Even proponents of the smoking ban, which became effective July 1, are split on the issue. Dave Kingsley, who was chairman of the city task force that recommended the ban, said commissioners ought to give the nursing home's request strong consideration -- as long as the facility's owners do not require employees to enter the specially ventilated room.
"We have to be reasonable," Kingsley said.
But Kathy Bruner, an organizer of Clean Air Lawrence, said she had concerns with creating an exception for nursing homes because it seemed unlikely nursing home operators could guarantee their employees wouldn't be required to enter the room.
Staff administrators at the facility support the request. They said the room was well-sealed and ventilated so that other residents or employees weren't exposed to the smoke.
"I think it is their right to be able to smoke," said Jenny Wold, social services director at the facility. "It improves their quality of life. It is important to them."
And, Wold said, it would be extremely difficult for many of the residents to quit smoking because they've been smoking for decades.
That's the case for Wanda Fike. Fike, 74, is mostly bedridden but makes regular trips down the hall to the smoking room to partake in the habit she began at age 18. Quitting sounds like a terrible idea to her.
"I get really nervous and almost sick," Fike said. "If we weren't able to smoke it would be terrible. That is the only enjoyment I get here."
For the time being, smoking is still going on in the home's designated room.

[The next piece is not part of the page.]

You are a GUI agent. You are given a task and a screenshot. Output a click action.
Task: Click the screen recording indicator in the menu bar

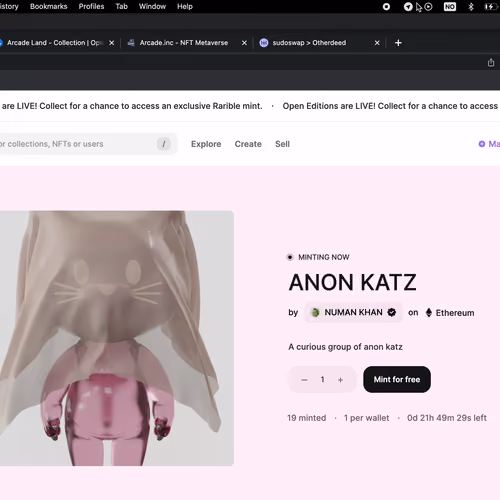(386, 7)
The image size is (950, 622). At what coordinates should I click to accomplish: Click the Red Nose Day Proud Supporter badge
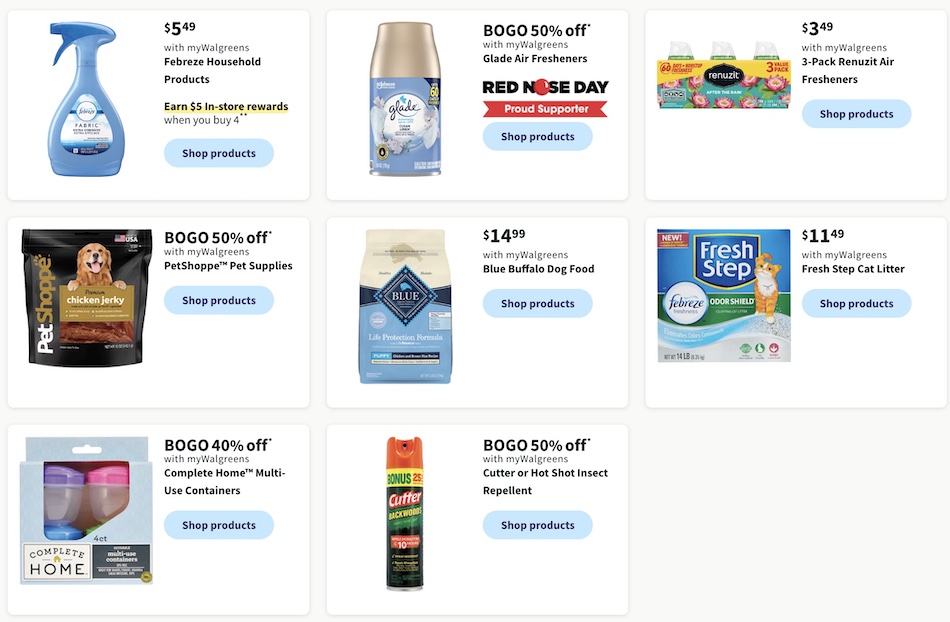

But David Corliss, Lawrence's assistant city manager and director of legal services, said it shouldn't be. He said the facility had been warned to stop the activity and that enforcement action would be taken.
Pomeroy had told commissioners he believed the facility might already be exempt from the regulations because there were state and federal regulations governing smoking in nursing homes.
Barb Conant, director of communications for the Kansas Department of Aging, said state officials believed the nursing home was required to comply with the city's ban.
A survey of the city's other nursing homes found that LakeView Manor was the only facility with a smoking room immediately prior to the ban.